Foveolar hyperplasia in a 3-month-old boy with congenital cardiac disease, who was receiving chronic prostaglandin therapy, with worsening abdominal distention. Transabdominal sonographic gray-scale imaging of the abdominal midline in the transverse plane demonstrates redundant, heaped-up mucosal tissue in the gastric antrum (arrow)

Menetriere disease

Menetriere disease is a form of hypertrophic gastropathy, which, like in foveolar hyperplasia, affects mucin-producing cells. It is exceedingly rare in children. When present, it may represent a familial variant or be associated with cytomegalovirus [63, 64]. The sonographic features are similar to those in prostaglandin-induced foveolar hyperplasia, although the antrum is typically spared [63, 65].

Eosinophilic gastroenteritis

Eosinophilic gastroenteritis is an inflammatory disorder characterized by infiltration of eosinophils and activated mast cells within either the intestinal wall mucosal or muscular layers [66]. This condition commonly affects the stomach, particularly in patients with allergies and atopy [67]. Gastric disease may precipitate chronic symptoms such as functional dyspepsia and epigastric pain. Mucosal involvement may cause anemia and melena, whereas muscular involvement may cause gastric outlet obstruction [68]. Ultimately, the diagnosis requires histological confirmation [69]. While the imaging findings of eosinophilic infiltration elsewhere in the alimentary tract have been described [70], the value of imaging for eosinophilic gastroenteritis has been considered limited. However, this pathology is increasingly recognized as underdiagnosed [71]. Radiologists encountering children with abdominal pain and a history of atopy should be aware of this condition. US evaluation may demonstrate hypoechoic submucosal wall thickening [72]. CT may reveal irregular gastric folds and nodular, mass-like thickening (Fig. 13) [73].

Fig. 13
figure 13

Eosinophilic gastroenteritis in a 16-year-old boy with chronic abdominal pain and anorexia. CT imaging with intravenous and enteric contrast demonstrates subepithelial mass-like antral thickening in the coronal plane (arrow). Endoscopy revealed an ulcerated antral mass, which proved to be eosinophilic gastritis on biopsy. The patient improved after steroid therapy

Chronic granulomatous disease

Chronic granulomatous disease is a genetic immunodeficiency in which malfunctioning phagocytes result in recurrent infections, usually within the first year of life [74]. This condition can involve the stomach, although respiratory, lymphoid and osseous manifestations are more common. Children with gastrointestinal chronic granulomatous disease present with either vague abdominal pain or gastric outlet obstruction, usually within the first decade of life [75]. US findings are nonspecific. Fluoroscopy may demonstrate circumferential antral wall thickening and luminal narrowing [74, 76]. Chronic granulomatous disease should be considered when these imaging findings are encountered in a young child with repeated bacterial infections.

Conclusion

Primary gastric pathology in infants and children is uncommon.

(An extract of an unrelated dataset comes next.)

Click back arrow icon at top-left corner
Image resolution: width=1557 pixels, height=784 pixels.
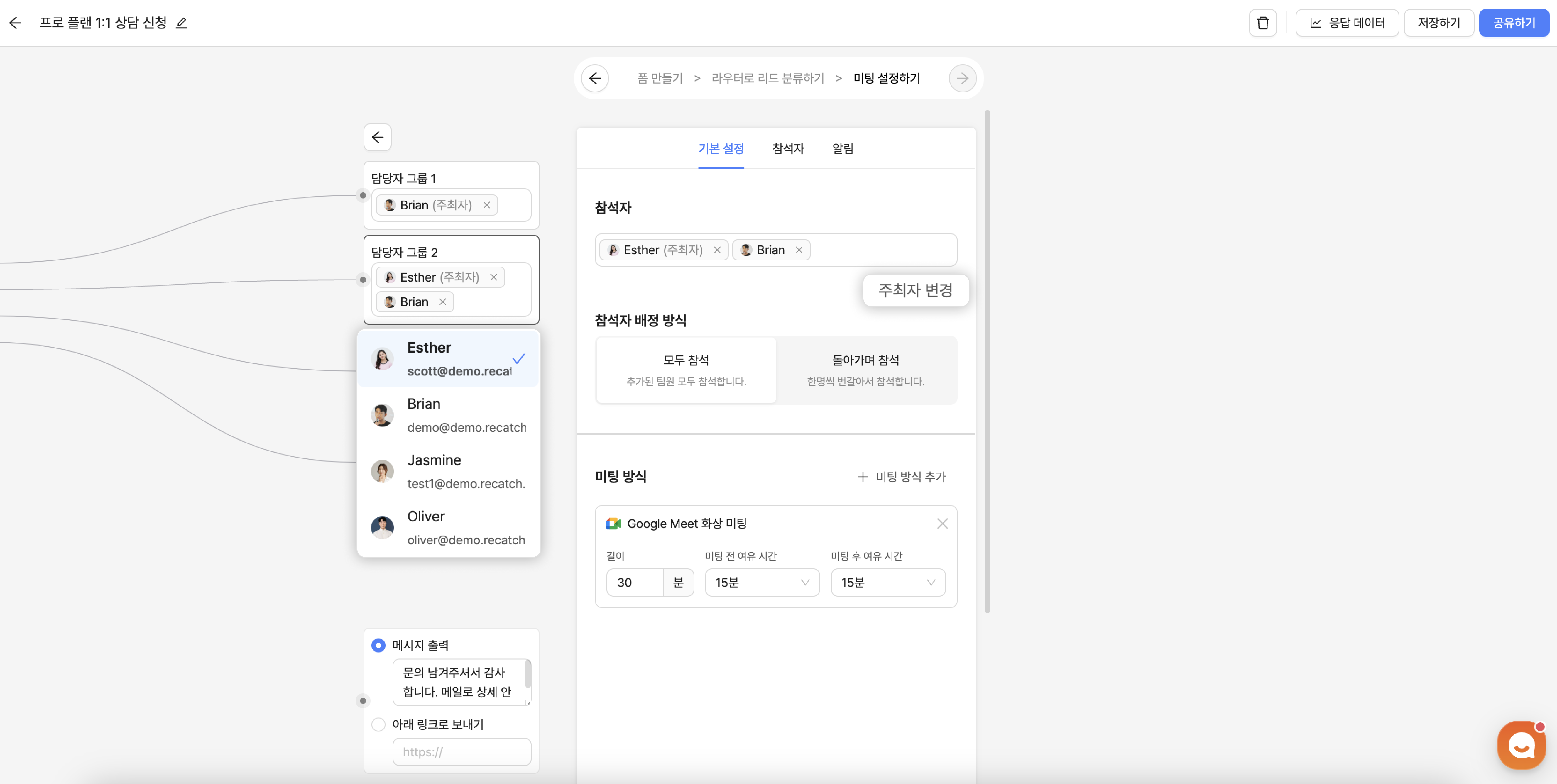click(x=15, y=23)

Meaningful imaging evaluation of the pediatric stomach remains challenging, even with cross-sectional imaging, and endoscopy and surgery are often necessary for definitive diagnoses. Nonetheless, some pediatric gastric mass and mass-like conditions have suggestive imaging findings. The pediatric stomach is primarily evaluated dynamically by fluoroscopy, and US, CT, MRI and PET all provide excellent options for multiplanar imaging. These often permit radiologists to provide important diagnostic, anatomical and physiological information before endoscopy or surgery.